A detachment of Seebees went north to Havannah Harbour to construct a seaplane base to serve a squadron of PBYs. The Seabees built two seaplane ramps of coral, surfaced with wire mesh, and provided buoys for mooring 14 seaplanes. By 1 June, the PBYs began operating from the new base, bombing the Japanese positions on Guadalcanal. In addition to the ramps and moorings, two small piers, two nose hangars, one 40 ft by 100 ft seaplane workshop, four 5,000-gallon underground gasoline tanks, and housing facilities for 25 officers and 210 men in quonset huts were constructed.

US Navy units based at the base included VP-71 operating PBYs, from 29 June to 20 July 1942.

The seaplane SON-1 Seagull, Bureau Number 1184, crashed into the harbour on 16 June 1943, with both pilots rescued.
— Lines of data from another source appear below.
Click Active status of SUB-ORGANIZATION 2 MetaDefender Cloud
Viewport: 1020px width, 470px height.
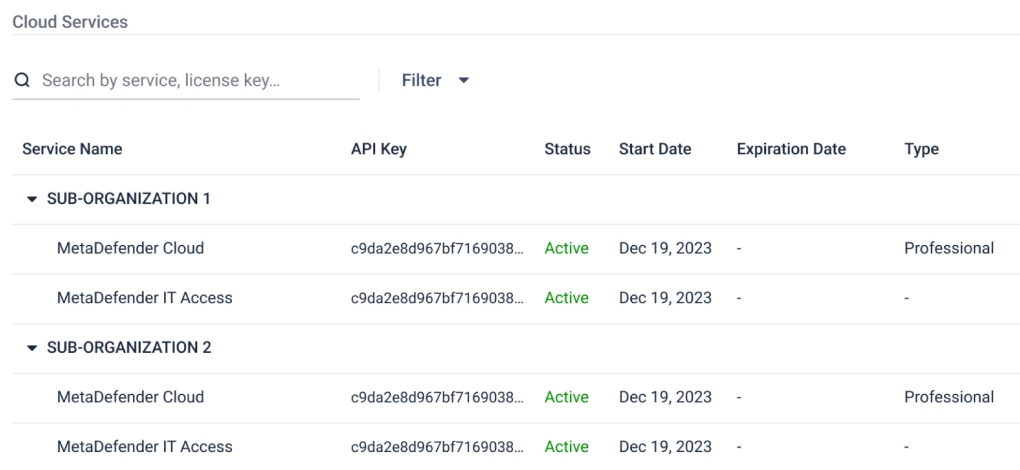pos(566,397)
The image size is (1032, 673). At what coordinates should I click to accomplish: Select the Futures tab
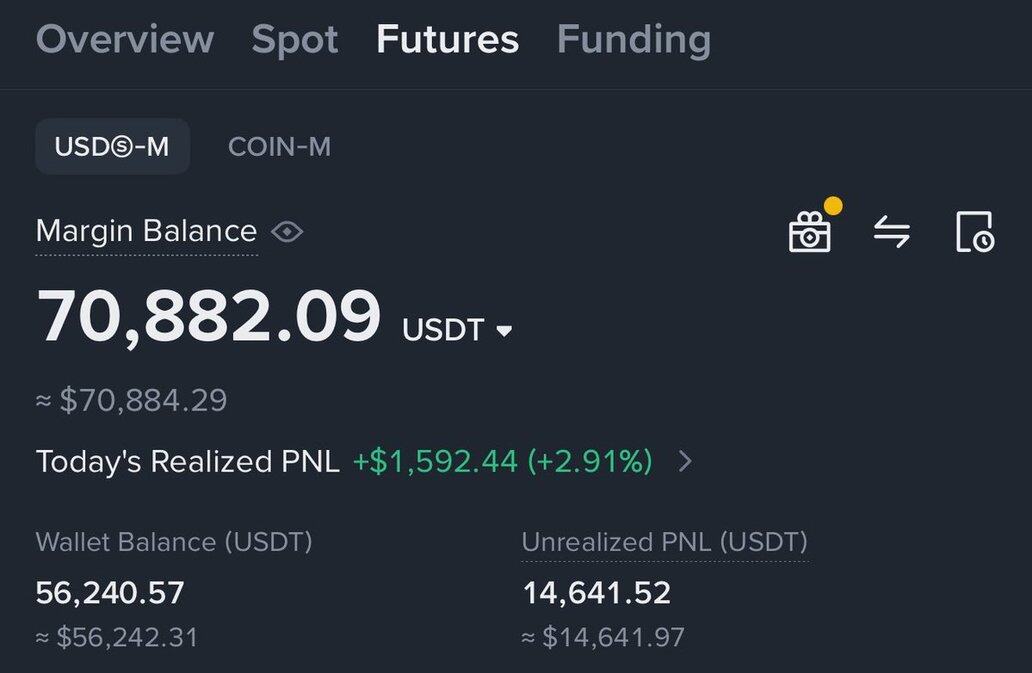coord(448,39)
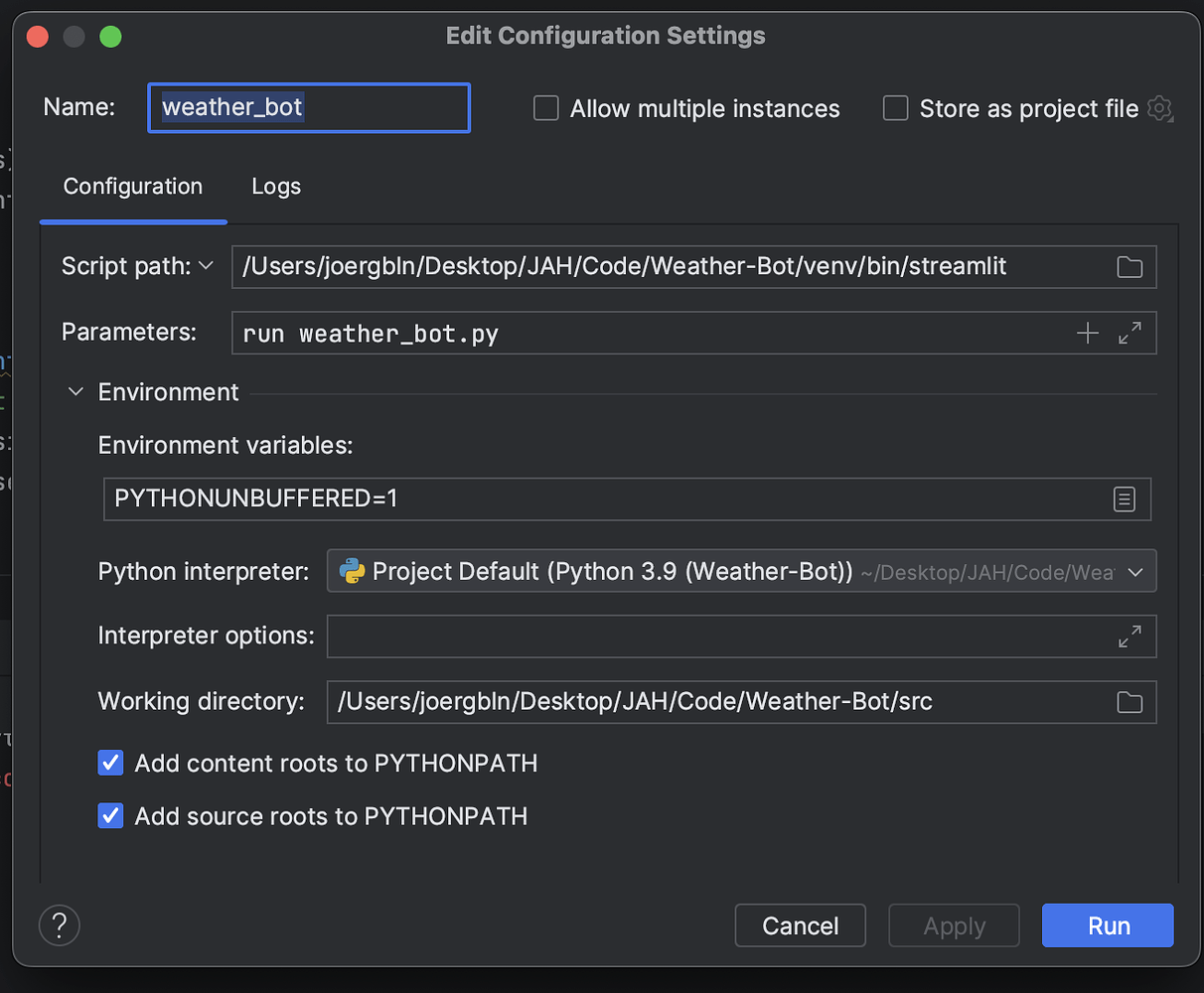Screen dimensions: 1204x993
Task: Open the help question mark icon
Action: pos(59,924)

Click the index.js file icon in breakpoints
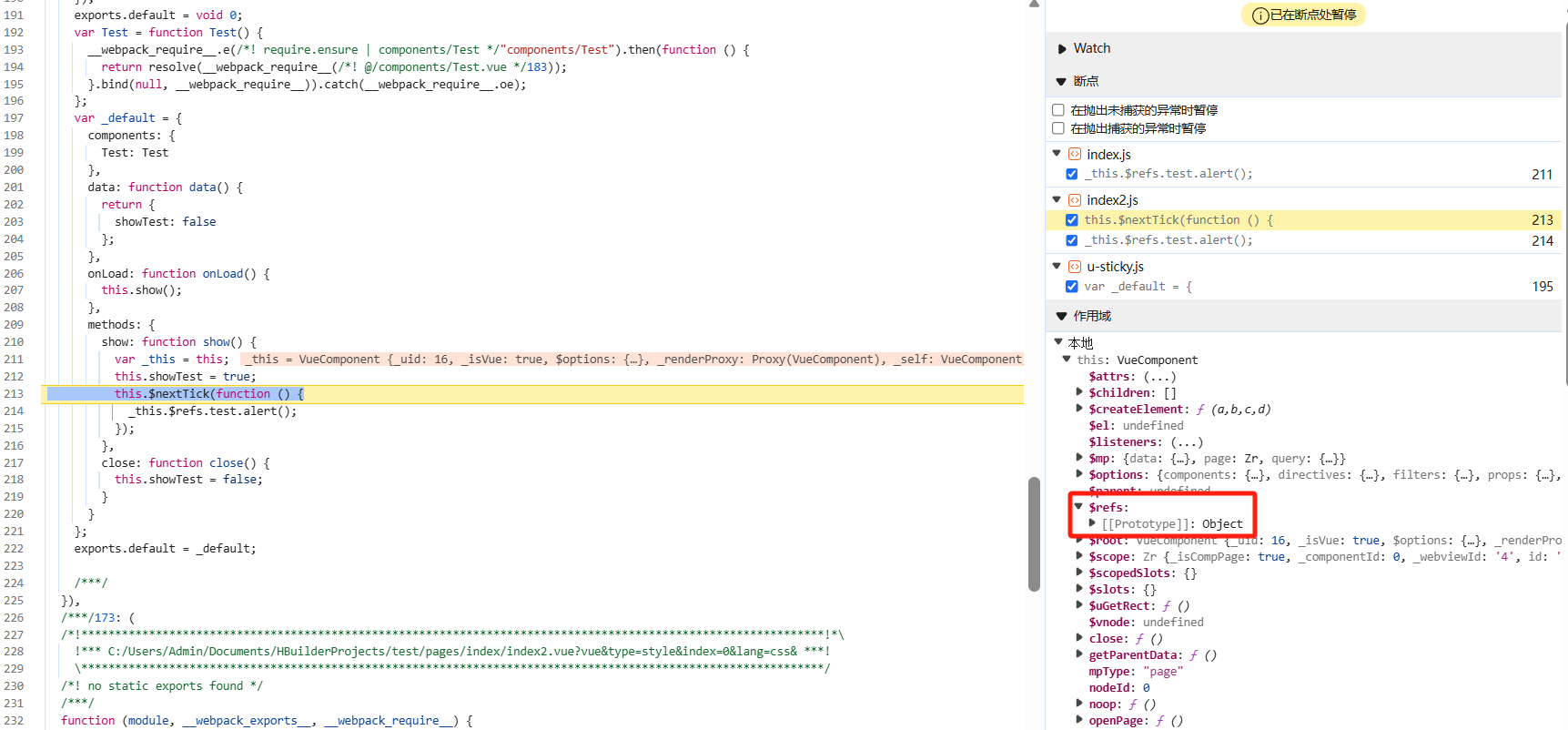point(1074,155)
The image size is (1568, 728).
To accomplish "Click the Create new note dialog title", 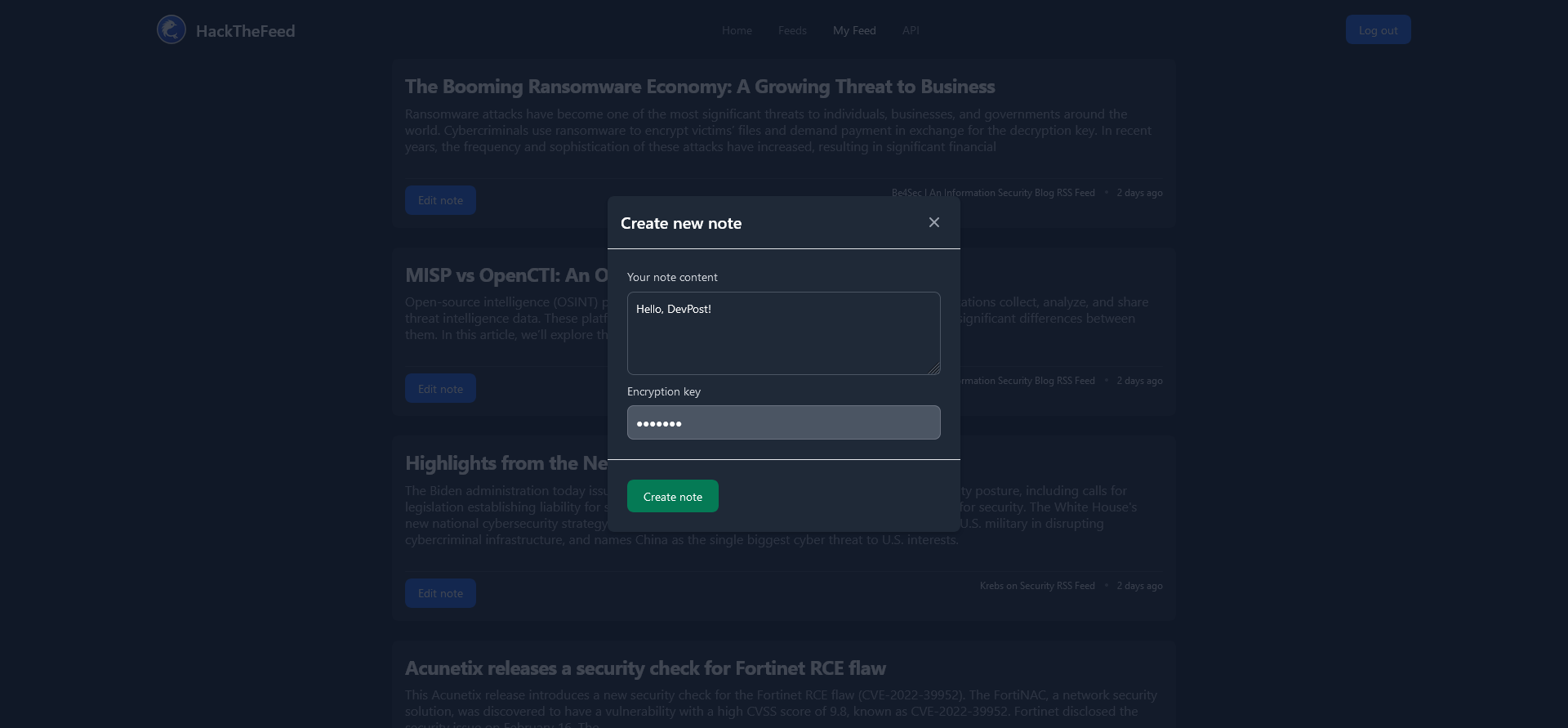I will pyautogui.click(x=681, y=223).
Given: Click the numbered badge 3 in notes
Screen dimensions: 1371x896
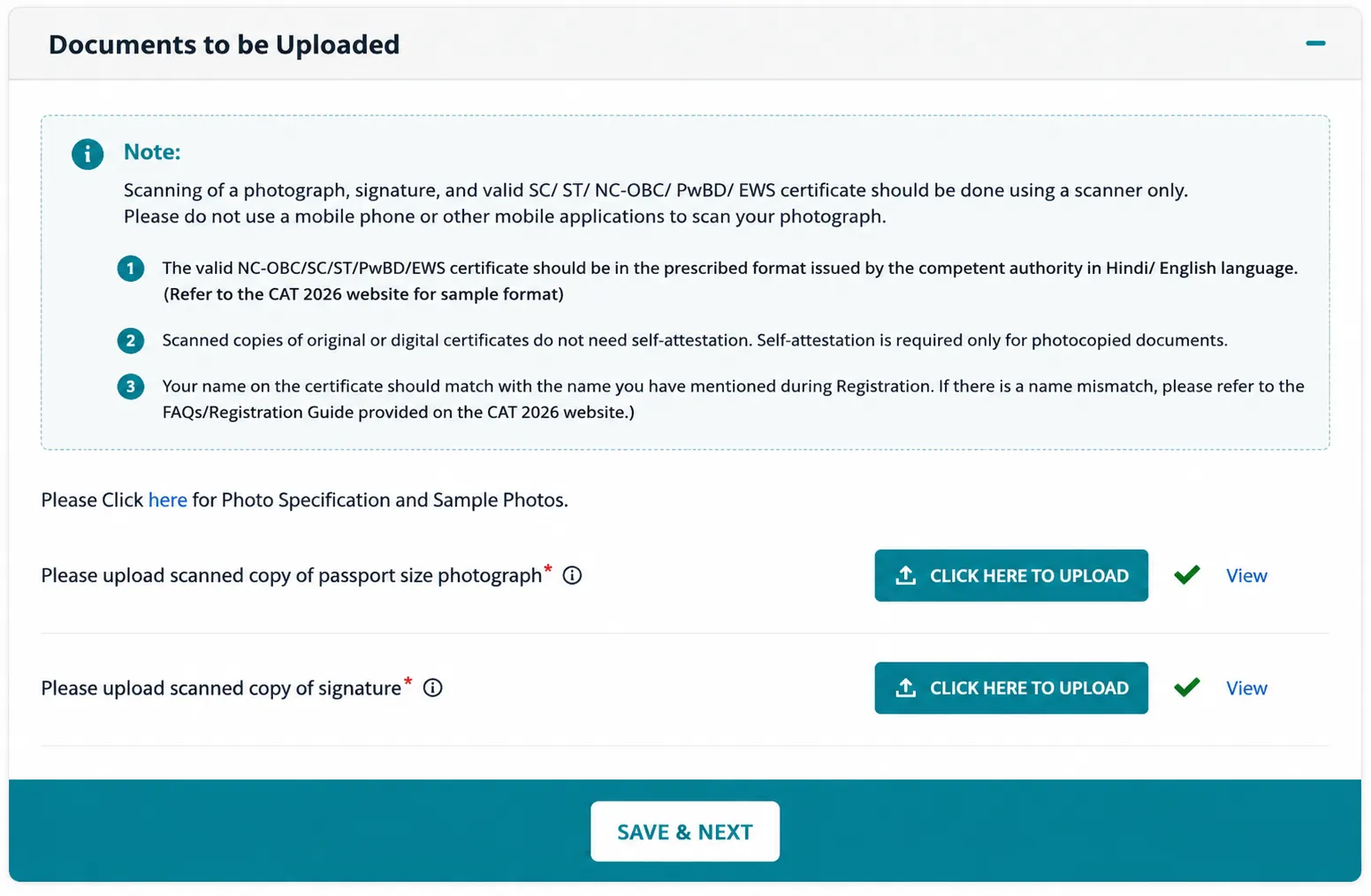Looking at the screenshot, I should click(131, 386).
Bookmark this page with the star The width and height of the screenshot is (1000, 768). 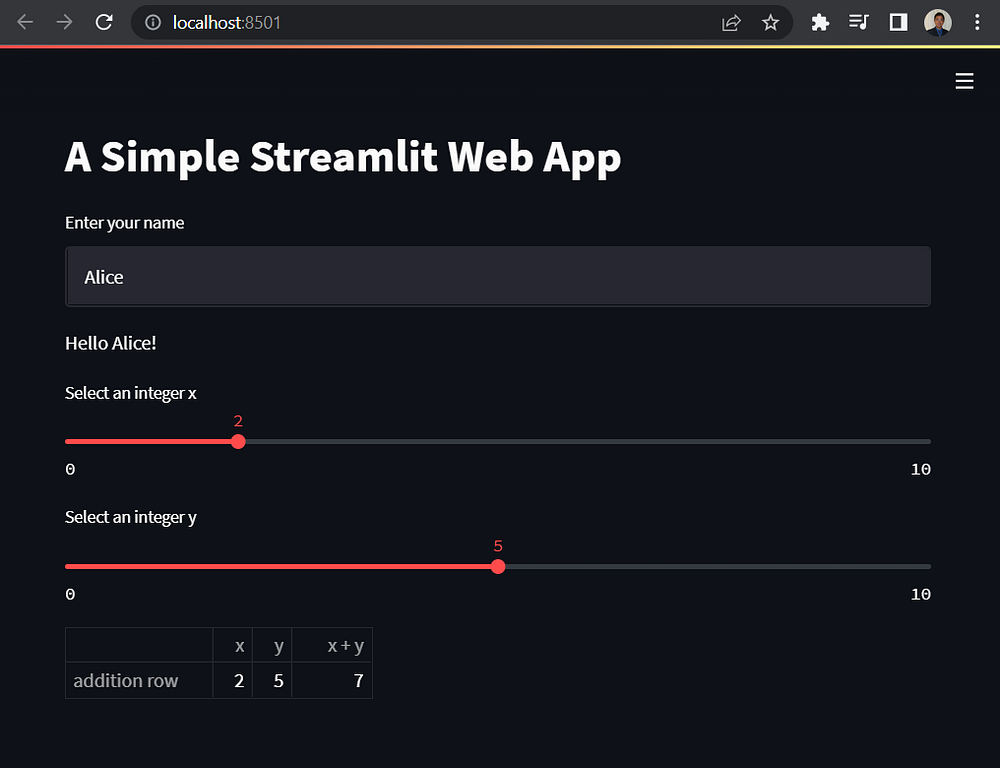(770, 22)
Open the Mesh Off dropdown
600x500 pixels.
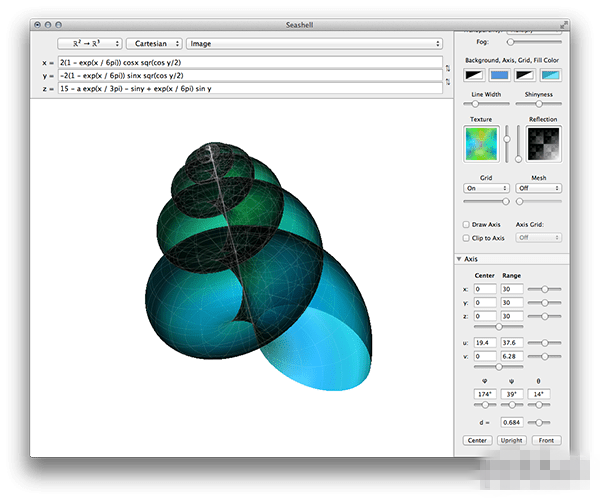coord(540,188)
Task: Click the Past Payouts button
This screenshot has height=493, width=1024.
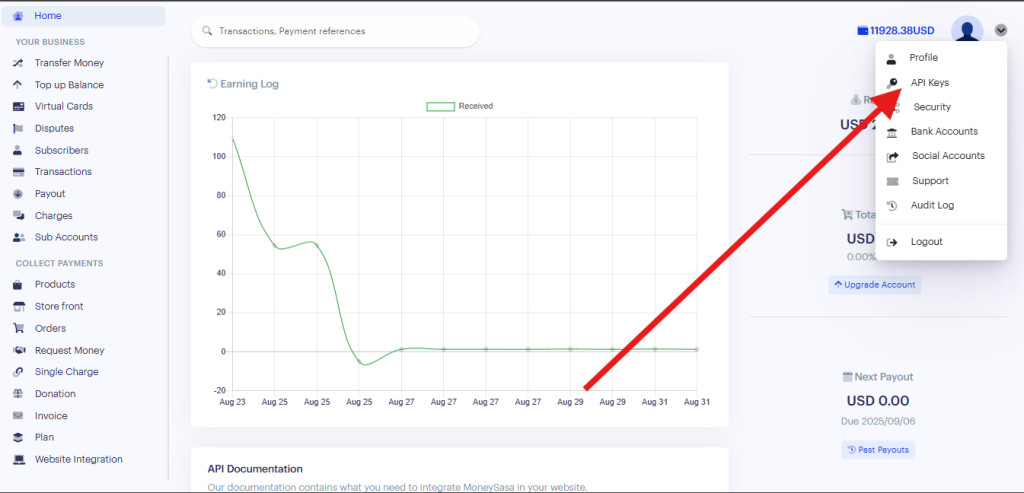Action: pyautogui.click(x=878, y=450)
====Havannah Harbour Field====
In late 1942 the Seebees constructed a 3000 ft by 180 ft fighter airstrip at Port Havannah.

==Geography and tourism==
Havannah Harbour, also known as Port Havannah or Havannah Bay, is located on the northwest coast of Efate Island to the south. It is opposite the islands of Moso to the north and Lelepa to the west. Matapu Bay is on the eastern side, Little Entrance is to the west, and Hilliard Channel on the southwest.

===Diving===
Scuba diving and snorkelling are a popular pastimes for tourists, having shallow reefs as well as deep underwater canyons. The water is clear and marine life abundant.

The wreck of the seaplane SON-1 Seagull remains a dive site.